Smart Locks For Your Home: 7 Things You Should Know Before Buying
Now that we are at the peak of the computer age, many homeowners are already considering a new trend that enhances security to keep their dwellings safe and secure. While the traditional bolt, lock, and key combination that has long been protecting our homes continue to serve its purpose to keep intruders out, some homeowners are now considering a more technologically-advanced security option: smart locks.
As the name implies, smart locks are home security devices with wireless control integrated into them. However, because the technology has yet to become common knowledge, we have gathered five things you should know before procuring one for your home.
- Smart locks offer more efficiency and control.
While your old, reliable deadbolt may continue to serve its purpose, having smart locks could also prove to be a good decision, especially if you’re looking for better efficiency and control. Even during this modern age, many consider the traditional padlock and key-locked bolts as the best choice for keeping unwanted guests from entering their home. This is despite the number of breaking-and-entering cases that have been recorded over the years.
Although smart lock manufacturers do not guarantee zero incidents, their products do have advantages.
For one, smart locks make doors easier to close and open, especially when you get home with your hands full. This is done through wireless connectivity. The technology works well with smart phones as the locks detect Bluetooth signals from the device, the same as way as surveillance cameras.
It also allows more convenience, thanks to software that controls the locks from the homeowner’s mobile phone. It can be used even when you are away from the house. This function also works when the owner is already inside by closing the doors remotely.
On top of that, some smart lock software also include an added security feature that shows the user which doors are still open and provides them with the choice to close it remotely. Others also alert users when a door is being opened by an unwanted guest or if a wrong key code, PIN, or digital key is being entered.
- Not all smart locks are the same.
Smart lock manufacturers offer a wide range of products that have varying methods of entry. This includes those that require a PIN code for access, biometric fingerprint scan, and even a proximity card.
There are also types of smart locks that go with varying wireless protocols that potential smart lock buyers should know about to determine which one goes well with their neighborhood.
Those with Wi-Fi in their home have a wide range of options.
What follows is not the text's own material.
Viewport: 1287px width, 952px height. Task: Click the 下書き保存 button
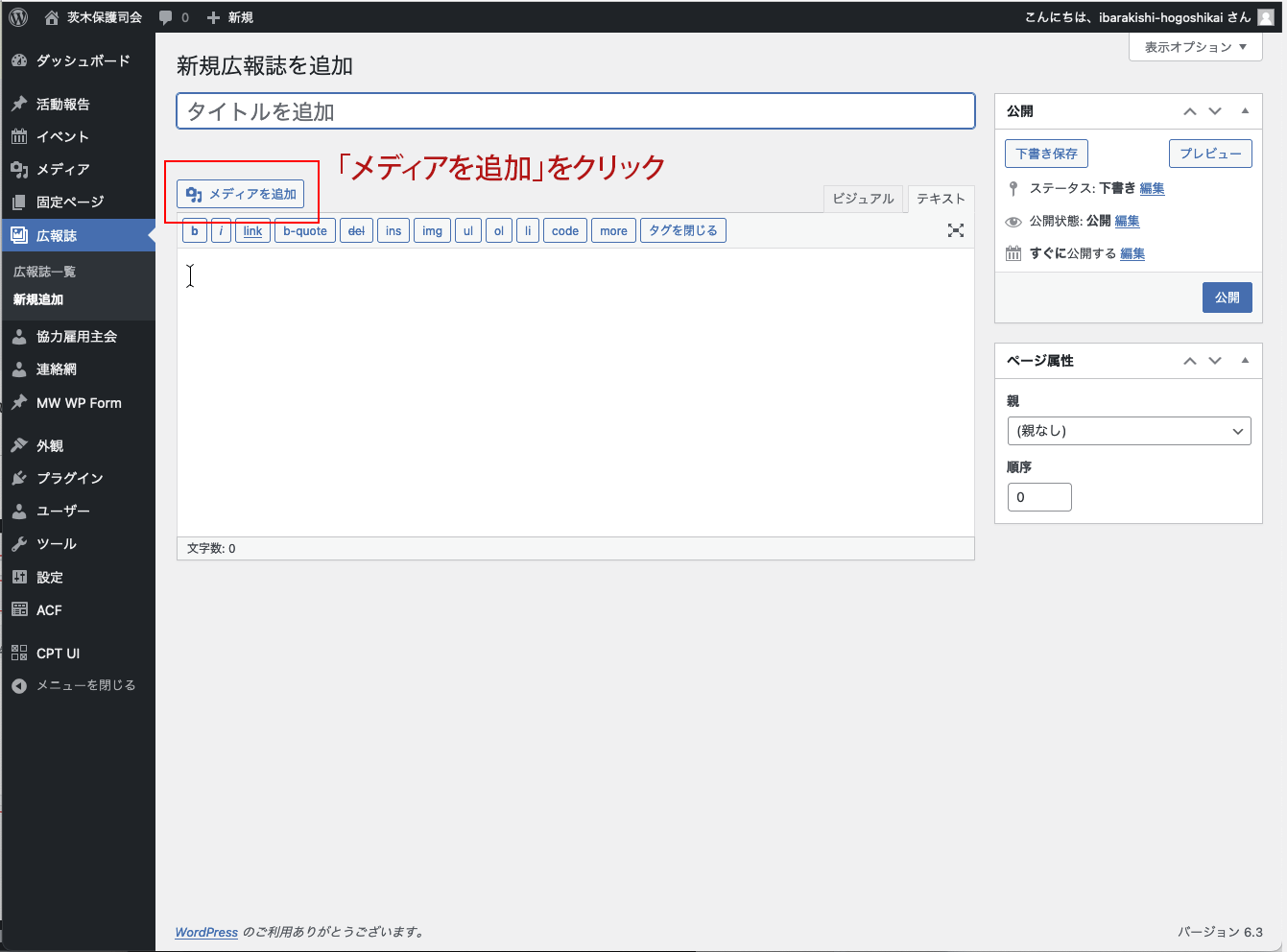1046,154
The advantage of having a smart lock with this type of protocol is the extensive control it offers the user from anywhere, as long as there is an Internet connection. However, this protocol requires additional hardware that could cost more than the other systems. It also burns out the locks’ batteries faster compared to the ones using Bluetooth.
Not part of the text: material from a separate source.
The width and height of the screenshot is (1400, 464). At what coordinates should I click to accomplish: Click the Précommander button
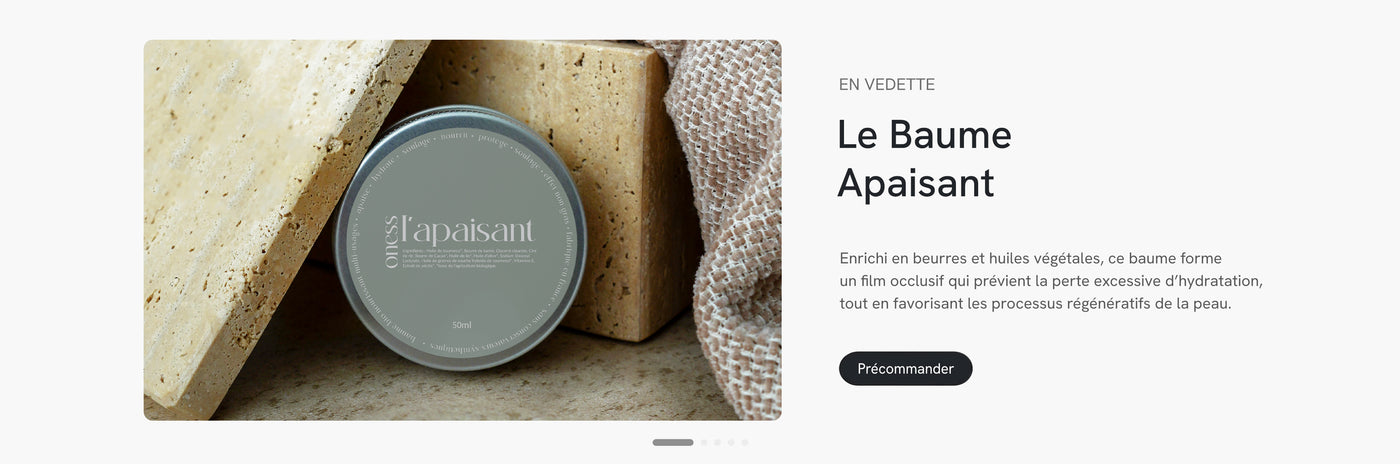(x=905, y=368)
Bluetooth smart locks use up less energy, helping homeowners save on the cost of batteries and the effort in changing them. Unfortunately, this kind of smart lock protocol has a limited range compared to Wi-Fi.
On that note, some smart lock manufacturers offer a third type called the Z-Wave. Smart locks that use this kind need a Z-Wave-compatible hub that looks a lot like a Wi-Fi router. This serves as a translator for the smart lock and Wi-Fi. It doesn’t allow any direct link to the user’s smartphone.
The good news is, it has a wider range than Bluetooth. The bad news, you’ll have to buy another set of hardware to use it.
- Smart locks offer a solution to lost-key and locked-out incidents.
Aside from wireless connectivity, smart locks also offer freedom from unexpected incidents, like when the owners lose the key to their house or get locked out when they accidentally leave the keys inside. The “digital key” feature prevents these from happening.
On top of that, experts say that some smart lock brands offer homeowners an option to give “digital keys” to family members, friends, and other guests who frequent their homes. A similar feature has proven itself useful for establishments that offer temporary lodging, like hotels and apartments, where they use proximity cards to give clients access to the rooms they are renting out.
- Smart locks should go with your traditional deadbolt.
While smart locks do provide extensive convenience and control over the doors of your home, experts still believe that it is best to pair it with a deadbolt system for better security. After all, it is best not to overlook physical security to avoid any untoward incidents.
Choose a quality bolt that is sturdy enough to withstand even powerful physical attacks, such as kicking and smashing. You should also consider deciding to go with one that can survive through basic lock-picking, at the very least, and install it properly with the smart lock of your choice.
- Smart locks are not foolproof.
With all the hype attached to this new technology, it is easy to forget that smart locks do not guarantee zero burglaries. In fact, having this Internet-based security for your home has created another issue for homeowners to worry about: cybersecurity.
According to a security consultant, certain smart lock devices are vulnerable to technical issues. In fact, he was able to hack 12 out of 16 smart locks sent to him for testing. Even so, tech experts do not necessarily think locks are totally unsecure, explaining that it is only a matter of choosing the right brand or manufacturer to trust. On top of that, experts from a lock manufacturing company explained that usual burglars won’t go about hacking the technologically-advanced security hardware and would instead choose a simpler method, like kicking down the door or breaking a window, when attempting a burglary.
Even so, it is best to pair these smart locks with the traditional, sturdy deadbolts that can withstand the excessive use of force. It is also worth noting that smart locks work best when used with a complete security system that includes surveillance cameras, motion detectors, and house alarms.